“The same Skrathan who were already routed by the Lacunae and the golenae when they were at the height of their power?” Ollie asked.
“Routed by trickery,” Dagar said, his voice rising. “A deceityourmaster was in on. And that you were in on, too, it seems.”
“Dagar,” I warned, but he stood and slammed his fist down on the table.
“No, Essa!” he shouted. “We’re not going to let you go back to the people who killed your mother, who killed our dragons, so you can be killed yourself. Or enslaved. Or—” tears shone in his eyes as his throat closed up. His hand was on the hilt of his sword. It was the most un-Dagar-like outburst I’d seen in my life.
“They killed my dragon,” he said, pleading, tears filling his eyes.
“Dagar,” I said gently. “You’re dismissed.”
His jaw worked, his eyes fixed upon Ollie, full of fury. His fist clenched the hilt of his sword so hard his knuckles were turning white.
“I said you’re dismissed,” I repeated.
With a snarl, he turned and strode from the room. The door slammed shut behind him.
In his wake, everyone seemed to exhale at once.
“He lost his dragon when Charcain fell,” Pocha explained.
“Which doesn’t make him wrong,” I eyed Ollie sharply.
He frowned. “Clearly, he isn’t well. We’d best get him bonded with a new dragon, and quickly.”
“The countryside isn’t exactly crawling with hatchlings,” Lure said. “Not after the Gray Brothers slaughtered them all.”
“There is the one we just captured,” Pocha said.
“He’s still bonded to the foreigner traitor,” Lure said. “Rebonding him probably won’t work, depending on how strong the original bond was.”
“We must try, if we value Dagar’s sanity,” Ollie said.
When he saw the pain on my face, he leaned over the table and took my hand. “Much has been lost, Essa. But not all. We can rebuild. We can defeat our enemies. We can bring the Skrathan back in glory. But not from here, not from some little backwater village. Not from the shadows. From the throne. You must go back, Essa.”
For a flash, I imagined it, myself arrayed in splendor, ruling from a new throne, wearing a new crown, standing in a rebuilt Charcain… surrounded by the vipers who’d betrayed my mother.
My friends waited for my answer. I felt Othura in the back of my mind, holding her breath.
Ollie watched me, smoke hanging over him like a shadow.
“I’ll think about it,” I said.
6
CHARLIE
The motorcycle thundered beneath me, the smell of sea air filling me with each breath, the wind in my hair. The ride from the farm to McNally Air Base was thirty minutes down a strip of fresh asphalt bounded by nothing but farm fields and, closer to the base, the dark, choppy waters of Stanley Bay, glinting with morning sun.
The motorcycle had been a gift from Cousin Bo, one of several wrecks he’d picked up from a junkyard and rebuilt, intending to sell it. And he had sold it—to me. I loved the thing. It gave me the same sensation as flying, a feeling like I just wanted to keep on going forever.
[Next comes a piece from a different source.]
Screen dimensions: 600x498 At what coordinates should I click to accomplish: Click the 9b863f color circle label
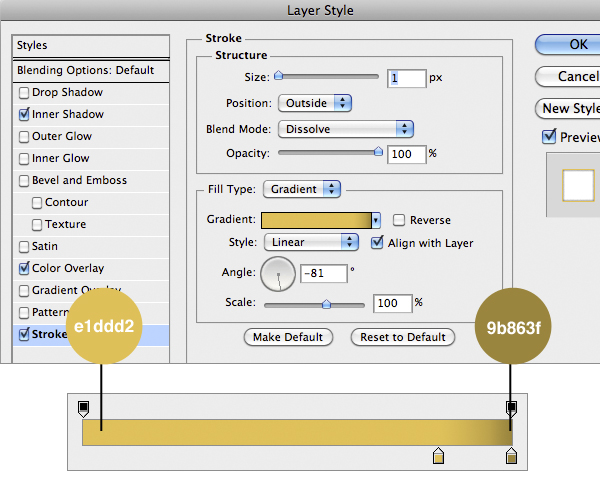click(x=512, y=328)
I especially felt that way today, given my destination. What were the pricks in the front office going to have to say to me, I wondered? Would they decide I was a traitor and clap me in the brig, or send me back to the barracks to get suited up for another sortie over Dorhane? Either way, two months of freedom at the farm was coming to an end. And my most important goal—finding Essa again—would be further away than ever.
But there was no escaping the inevitable. All too soon, I was motoring up to the gate of the airbase, then stepping into a low-ceilinged room with the words Military Justice stenciled onthe door. Walking in, it had the feeling of an ambush. Several officers sat behind a long table in their stiff uniforms, still as statues. General Peckham wasn’t here, and none of the faces were familiar. I didn’t even recognize the secretary who sat at a table to one side, her fingers poised over the typewriter.
Several rows of chairs stood before the tribunal table, all of them empty. I walked down the central aisle and saluted. “Good morning, gentlemen,” I said, trying to sound snappy despite the nerves roiling my stomach.
“At ease, Major,” the presiding officer, a colonel, said, gesturing to a small table opposite them. “Sit.”